Analysten vollziehen Kehrtwende
Auslöser für die positive Stimmung war eine aufsehenerregende Analyse von Aletheia Capital. Analyst Warren Lau änderte sein Votum direkt von „Sell“ auf „Buy“ und hob das Kursziel aggressiv von 750 auf 1.500 US-Dollar an. Ein solches „Double Upgrade“ ist an der Börse selten und signalisiert eine fundamentale Neubewertung der Aussichten. Auch andere Investmentbanken wie Citi und Cantor Fitzgerald zogen nach und passten ihre Ziele nach oben an.
Verantwortlich für diesen Optimismus ist vor allem die Schlüsselrolle von ASML beim Ausbau der KI-Infrastruktur. Aletheia prognostiziert, dass der wichtigste Kunde TSMC seine Kapazitäten massiv ausweitet und im Jahr 2027 zwischen 40 und 45 neue EUV-Maschinen installieren wird.
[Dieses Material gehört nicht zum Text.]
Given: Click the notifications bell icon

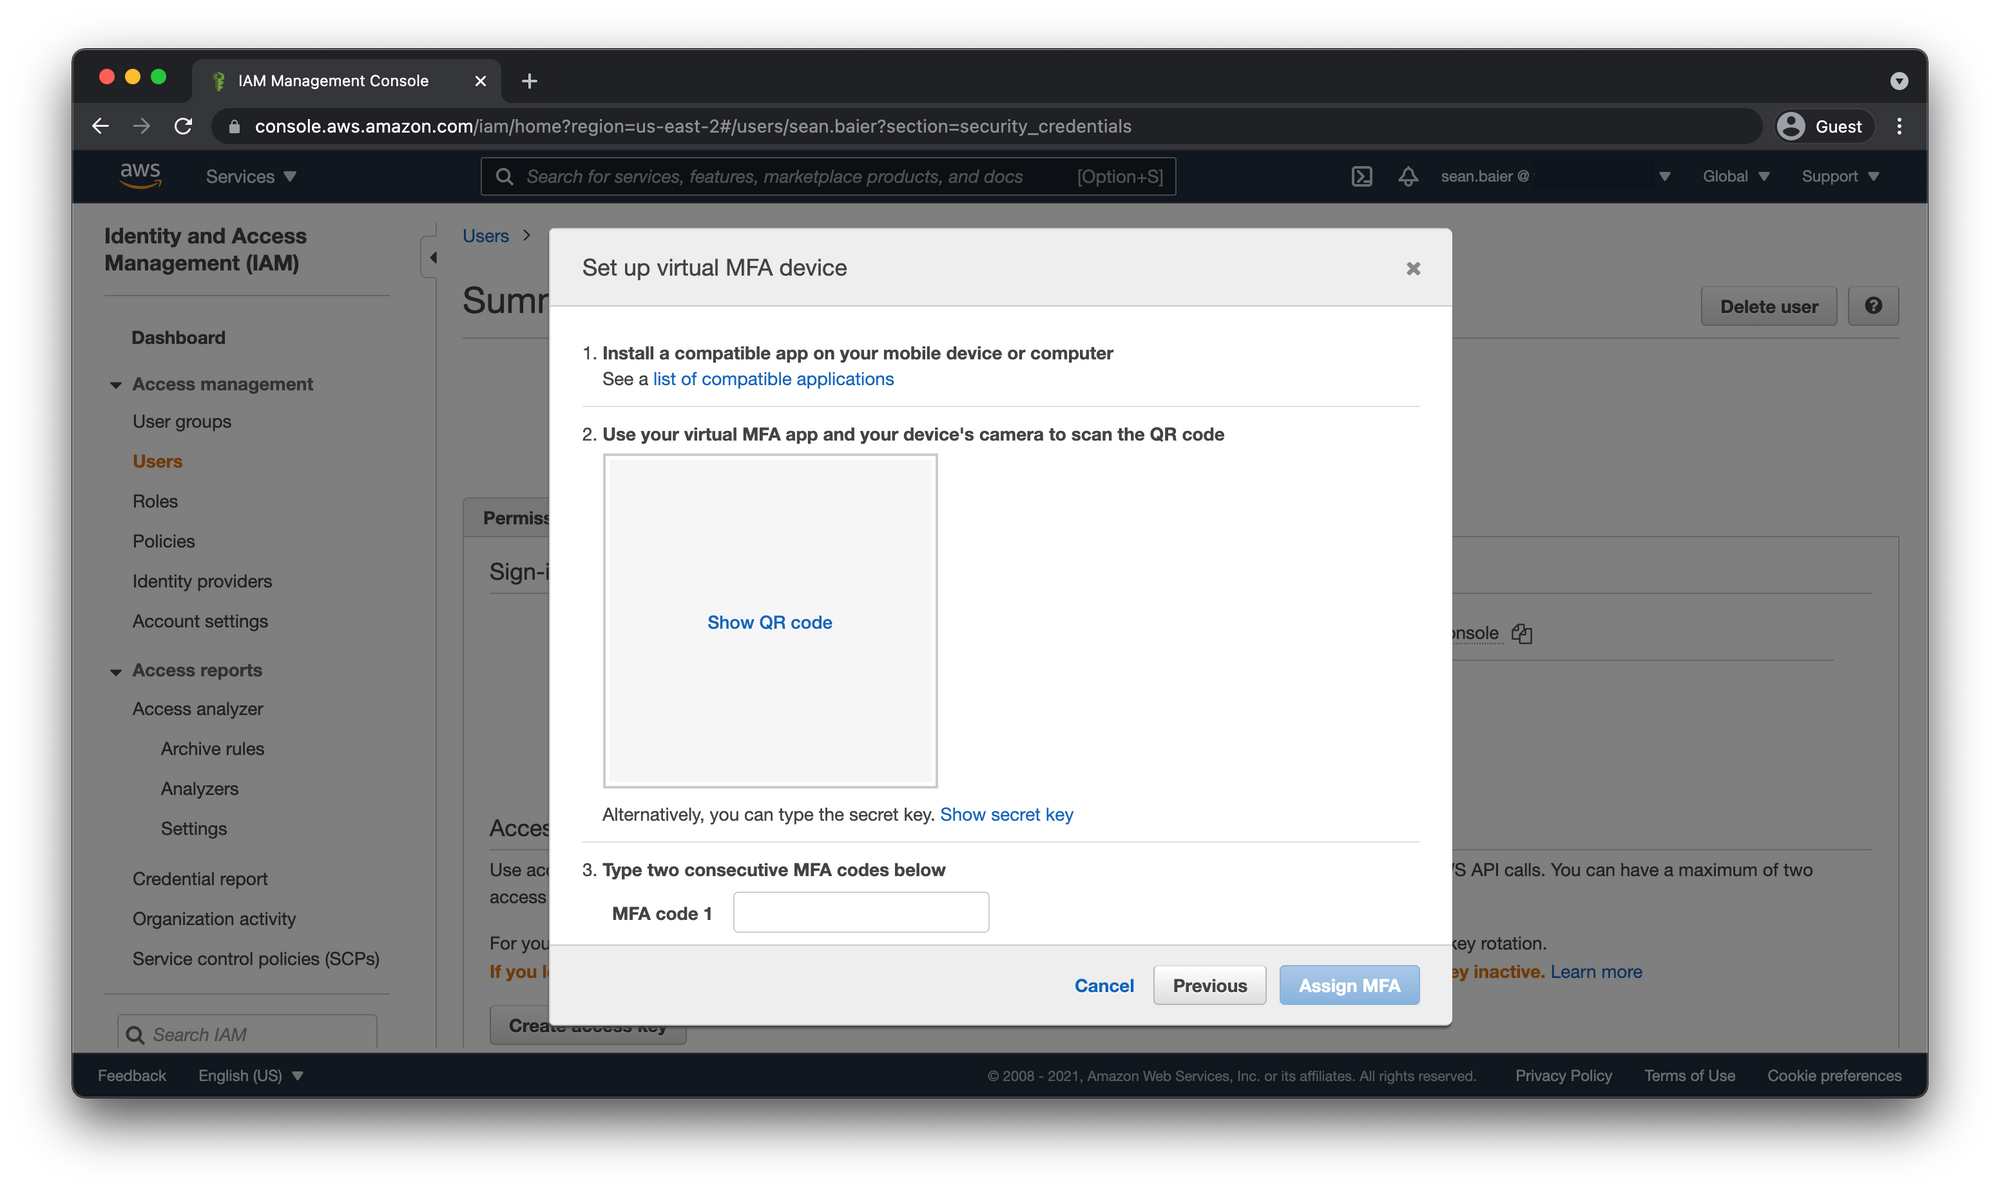Looking at the screenshot, I should click(1408, 177).
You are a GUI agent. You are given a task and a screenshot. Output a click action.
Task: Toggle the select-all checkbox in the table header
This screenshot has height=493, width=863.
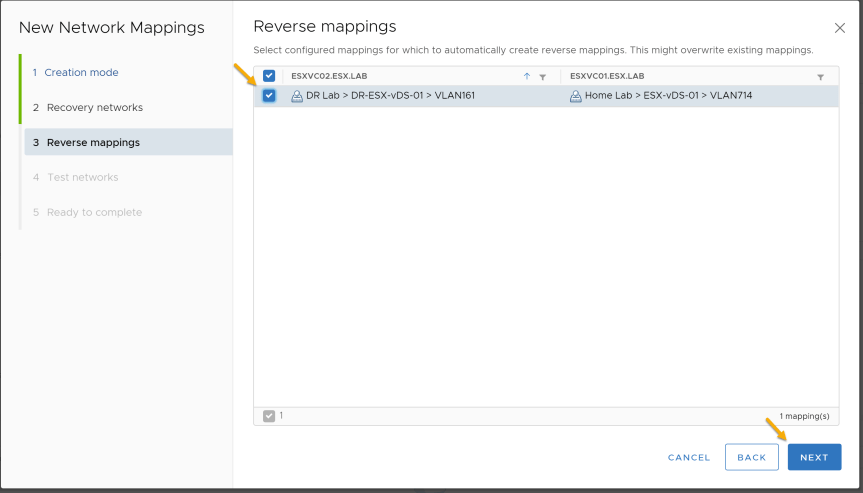click(269, 76)
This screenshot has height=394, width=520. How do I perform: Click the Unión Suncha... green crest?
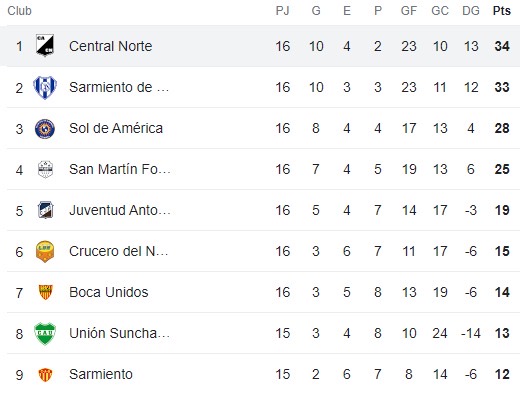pos(45,333)
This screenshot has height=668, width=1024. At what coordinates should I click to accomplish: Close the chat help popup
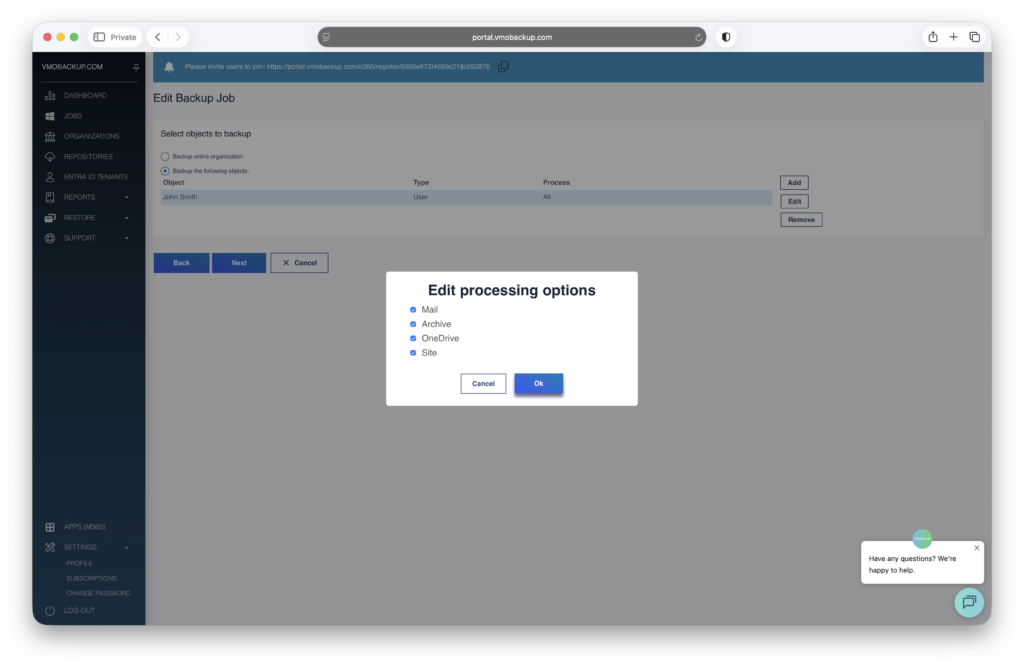[x=977, y=548]
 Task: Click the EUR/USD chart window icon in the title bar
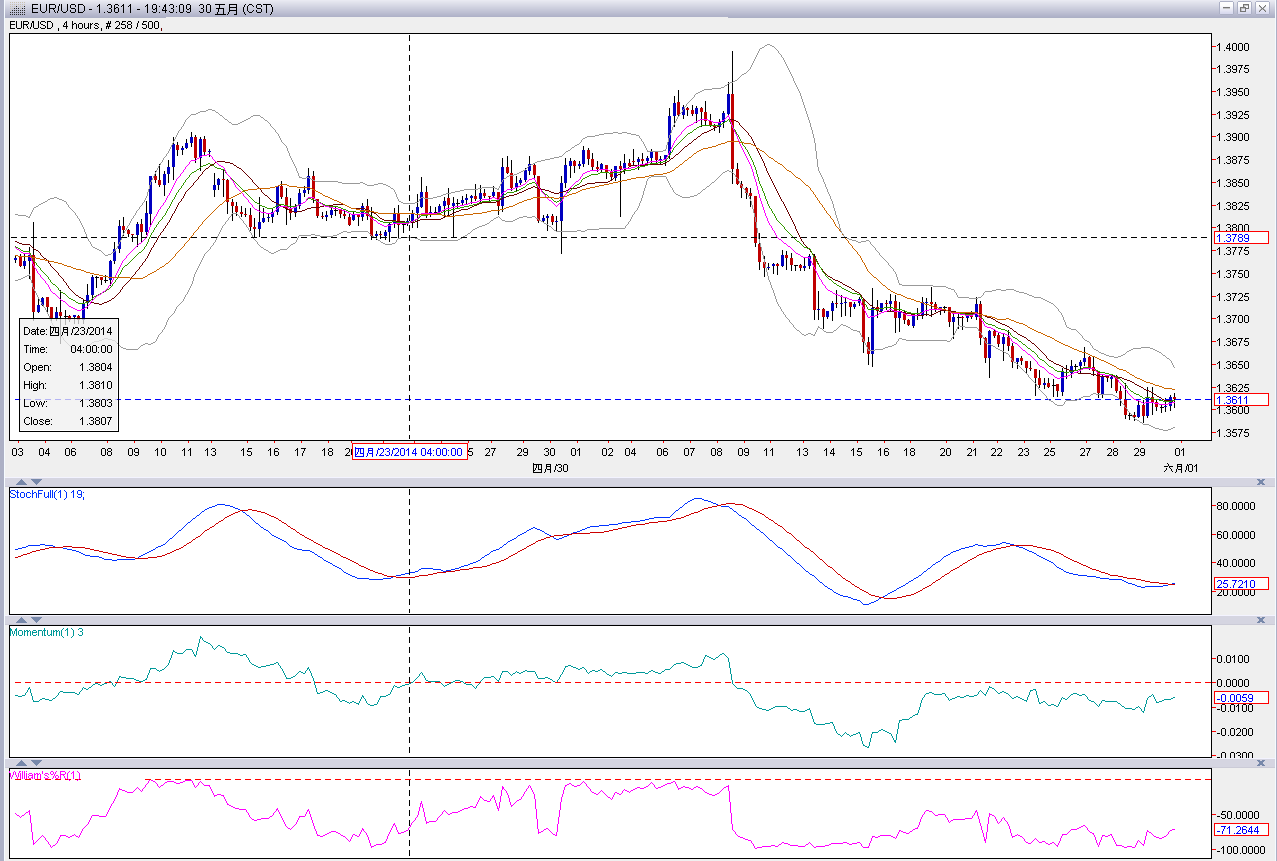coord(17,8)

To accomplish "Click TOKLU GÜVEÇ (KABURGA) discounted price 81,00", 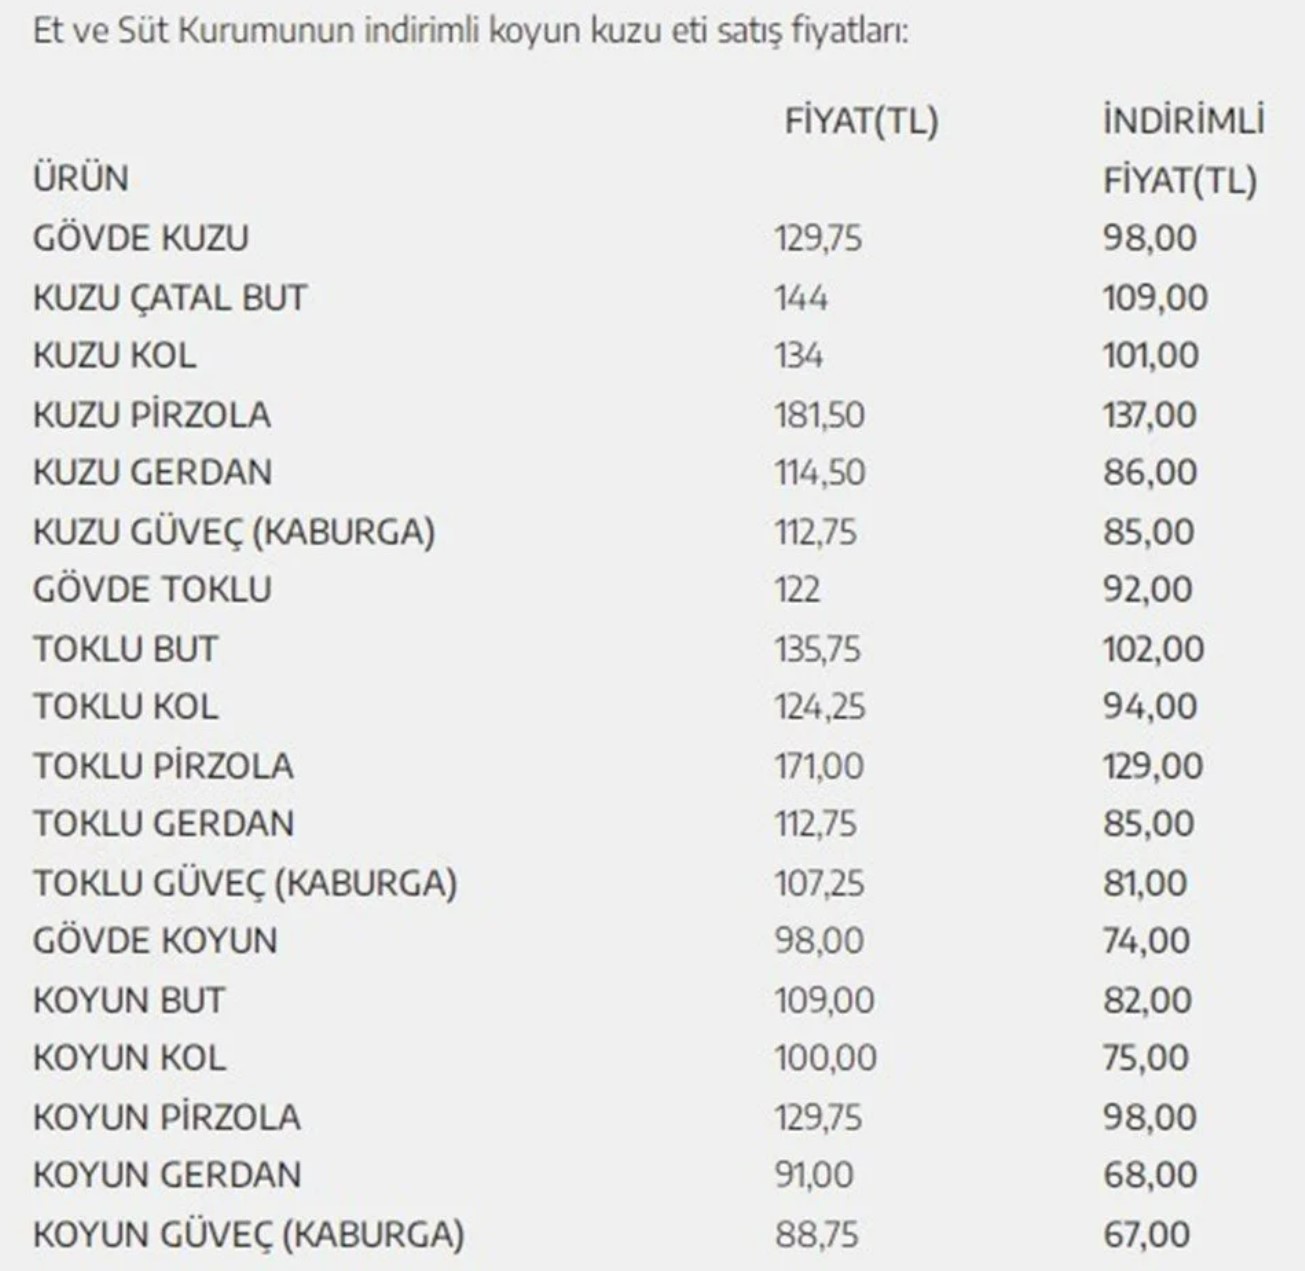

KI-Boom treibt die Nachfrage
Hinter den Zahlen steckt eine klare technologische Wette: Der Bedarf an Rechenleistung für Künstliche Intelligenz steigt rasant. Dies treibt nicht nur die Nachfrage nach Logik-Chips, sondern zwingt auch Speicherchip-Hersteller dazu, schneller auf die EUV-Lithografie umzusteigen. Nur so lässt sich der für KI-Anwendungen essentielle High-Bandwidth Memory (HBM) effizient produzieren.
Experten rechnen damit, dass sich das Umsatzwachstum von ASML im EUV-Bereich im Geschäftsjahr 2026 um etwa ein Drittel steigern und 2027 sogar auf 50 bis 60 Prozent beschleunigen könnte. Diese Perspektive rückt ASML wieder stärker in die Nähe anderer KI-Profiteure wie Nvidia.
Technische Lage bleibt spannend
Trotz der fundamentalen Zuversicht zeigt ein Blick auf die Kursdaten, dass die Aktie eine schwierige Woche hinter sich hat. Während das Papier am Freitag um 2,55 Prozent zulegen konnte, steht auf 7-Tages-Sicht noch ein deutliches Minus von gut 15 Prozent zu Buche. Der Abstand zum 50-Tage-Durchschnitt ist mit knapp 1,8 Prozent derzeit gering, was auf eine Orientierungsphase hindeutet. Marktbeobachter sehen in der Monopolstellung bei der High-NA-EUV-Technologie jedoch ein Argument, das die im Branchenvergleich hohe Bewertung rechtfertigt.
Der nächste entscheidende Termin für Anleger steht bereits fest: Am 27. Januar 2026 wird ASML seine Quartalszahlen vorlegen. Dann wird sich zeigen, ob sich die optimistischen Prognosen von Aletheia auch in den konkreten Bestellbüchern und im Ausblick des Managements widerspiegeln.